AUFGABENDETAILS: Benennen Sie in den folgenden Zeilen „Viewport“ überall in „Window size“ um und geben Sie alle Zeilen sonst unverändert wieder.

GEGEBENE DATEN:

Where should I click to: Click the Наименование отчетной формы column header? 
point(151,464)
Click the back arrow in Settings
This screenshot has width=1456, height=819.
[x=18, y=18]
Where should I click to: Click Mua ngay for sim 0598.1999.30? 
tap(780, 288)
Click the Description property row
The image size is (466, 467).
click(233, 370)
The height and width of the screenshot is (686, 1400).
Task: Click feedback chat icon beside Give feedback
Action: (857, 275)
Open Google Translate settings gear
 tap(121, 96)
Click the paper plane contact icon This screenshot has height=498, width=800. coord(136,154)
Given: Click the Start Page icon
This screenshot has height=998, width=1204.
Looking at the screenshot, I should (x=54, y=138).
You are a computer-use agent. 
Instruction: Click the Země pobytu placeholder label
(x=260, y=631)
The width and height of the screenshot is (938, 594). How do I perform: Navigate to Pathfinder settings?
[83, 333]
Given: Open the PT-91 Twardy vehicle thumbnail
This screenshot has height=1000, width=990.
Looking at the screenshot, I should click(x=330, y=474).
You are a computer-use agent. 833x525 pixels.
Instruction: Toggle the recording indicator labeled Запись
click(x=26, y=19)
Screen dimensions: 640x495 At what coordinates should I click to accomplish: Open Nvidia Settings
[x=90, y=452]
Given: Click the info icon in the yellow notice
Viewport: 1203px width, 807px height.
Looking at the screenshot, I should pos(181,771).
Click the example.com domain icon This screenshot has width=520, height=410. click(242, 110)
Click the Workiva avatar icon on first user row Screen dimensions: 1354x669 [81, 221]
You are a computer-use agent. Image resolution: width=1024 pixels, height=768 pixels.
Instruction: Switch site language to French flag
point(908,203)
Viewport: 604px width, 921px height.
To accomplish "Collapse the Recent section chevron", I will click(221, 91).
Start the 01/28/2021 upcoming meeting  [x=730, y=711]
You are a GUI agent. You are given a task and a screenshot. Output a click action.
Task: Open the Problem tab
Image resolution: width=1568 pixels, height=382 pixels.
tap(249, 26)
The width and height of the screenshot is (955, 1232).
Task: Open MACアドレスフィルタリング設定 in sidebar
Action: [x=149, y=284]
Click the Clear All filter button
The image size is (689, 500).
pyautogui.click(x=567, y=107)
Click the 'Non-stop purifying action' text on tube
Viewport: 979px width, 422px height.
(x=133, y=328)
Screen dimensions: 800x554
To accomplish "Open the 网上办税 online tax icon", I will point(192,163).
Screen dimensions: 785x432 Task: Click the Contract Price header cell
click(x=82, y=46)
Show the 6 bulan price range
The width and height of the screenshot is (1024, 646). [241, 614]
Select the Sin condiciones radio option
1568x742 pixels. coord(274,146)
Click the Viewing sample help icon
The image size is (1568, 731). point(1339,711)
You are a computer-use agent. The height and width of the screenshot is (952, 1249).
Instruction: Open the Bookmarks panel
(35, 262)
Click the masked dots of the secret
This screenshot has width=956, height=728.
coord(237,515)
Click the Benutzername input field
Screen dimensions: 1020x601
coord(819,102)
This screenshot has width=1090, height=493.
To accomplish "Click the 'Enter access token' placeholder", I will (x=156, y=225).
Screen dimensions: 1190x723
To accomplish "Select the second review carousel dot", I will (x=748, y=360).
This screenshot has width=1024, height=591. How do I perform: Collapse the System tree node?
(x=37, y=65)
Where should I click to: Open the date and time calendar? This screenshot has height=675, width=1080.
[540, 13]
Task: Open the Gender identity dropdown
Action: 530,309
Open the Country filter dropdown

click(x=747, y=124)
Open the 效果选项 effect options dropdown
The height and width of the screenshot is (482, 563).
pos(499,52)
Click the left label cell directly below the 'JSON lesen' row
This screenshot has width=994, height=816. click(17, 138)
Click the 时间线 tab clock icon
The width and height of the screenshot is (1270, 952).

ANTWORT ZUR AUFGABE:
Where should I click to: Click the Наименование отчетной формы column header? 
point(151,464)
Click the back arrow in Settings
This screenshot has width=1456, height=819.
[x=18, y=18]
Where should I click to: Click Mua ngay for sim 0598.1999.30? 
tap(780, 288)
Click the Description property row
The image size is (466, 467).
click(233, 370)
The height and width of the screenshot is (686, 1400).
Task: Click feedback chat icon beside Give feedback
Action: (857, 275)
Open Google Translate settings gear
 tap(121, 96)
Click the paper plane contact icon This screenshot has height=498, width=800. coord(136,154)
Given: Click the Start Page icon
This screenshot has height=998, width=1204.
Looking at the screenshot, I should (x=54, y=138).
You are a computer-use agent. 
Instruction: Click the Země pobytu placeholder label
(x=260, y=631)
The width and height of the screenshot is (938, 594). How do I perform: Navigate to Pathfinder settings?
[83, 333]
Given: Open the PT-91 Twardy vehicle thumbnail
This screenshot has height=1000, width=990.
Looking at the screenshot, I should click(x=330, y=474).
You are a computer-use agent. 833x525 pixels.
Instruction: Toggle the recording indicator labeled Запись
click(x=26, y=19)
Screen dimensions: 640x495 At what coordinates should I click to accomplish: Open Nvidia Settings
[x=90, y=452]
Given: Click the info icon in the yellow notice
Window size: 1203px width, 807px height.
Looking at the screenshot, I should pos(181,771).
Click the example.com domain icon This screenshot has width=520, height=410. click(242, 110)
Click the Workiva avatar icon on first user row Screen dimensions: 1354x669 [81, 221]
You are a computer-use agent. Image resolution: width=1024 pixels, height=768 pixels.
Instruction: Switch site language to French flag
point(908,203)
Window size: 604px width, 921px height.
To accomplish "Collapse the Recent section chevron", I will click(221, 91).
Start the 01/28/2021 upcoming meeting  [x=730, y=711]
You are a GUI agent. You are given a task and a screenshot. Output a click action.
Task: Open the Problem tab
Image resolution: width=1568 pixels, height=382 pixels.
tap(249, 26)
The width and height of the screenshot is (955, 1232).
Task: Open MACアドレスフィルタリング設定 in sidebar
Action: [x=149, y=284]
Click the Clear All filter button
The image size is (689, 500).
pyautogui.click(x=567, y=107)
Click the 'Non-stop purifying action' text on tube
Window size: 979px width, 422px height.
(x=133, y=328)
Screen dimensions: 800x554
To accomplish "Open the 网上办税 online tax icon", I will point(192,163).
Screen dimensions: 785x432 Task: Click the Contract Price header cell
click(x=82, y=46)
Show the 6 bulan price range
The width and height of the screenshot is (1024, 646). [241, 614]
Select the Sin condiciones radio option
1568x742 pixels. coord(274,146)
Click the Viewing sample help icon
The image size is (1568, 731). point(1339,711)
You are a computer-use agent. The height and width of the screenshot is (952, 1249).
Instruction: Open the Bookmarks panel
(35, 262)
Click the masked dots of the secret
This screenshot has width=956, height=728.
coord(237,515)
Click the Benutzername input field
Screen dimensions: 1020x601
coord(819,102)
This screenshot has width=1090, height=493.
To accomplish "Click the 'Enter access token' placeholder", I will (x=156, y=225).
Screen dimensions: 1190x723
To accomplish "Select the second review carousel dot", I will (x=748, y=360).
This screenshot has width=1024, height=591. How do I perform: Collapse the System tree node?
(x=37, y=65)
Where should I click to: Open the date and time calendar? This screenshot has height=675, width=1080.
[540, 13]
Task: Open the Gender identity dropdown
Action: 530,309
Open the Country filter dropdown

click(x=747, y=124)
Open the 效果选项 effect options dropdown
The height and width of the screenshot is (482, 563).
pos(499,52)
Click the left label cell directly below the 'JSON lesen' row
This screenshot has width=994, height=816. click(17, 138)
Click the 时间线 tab clock icon
The width and height of the screenshot is (1270, 952).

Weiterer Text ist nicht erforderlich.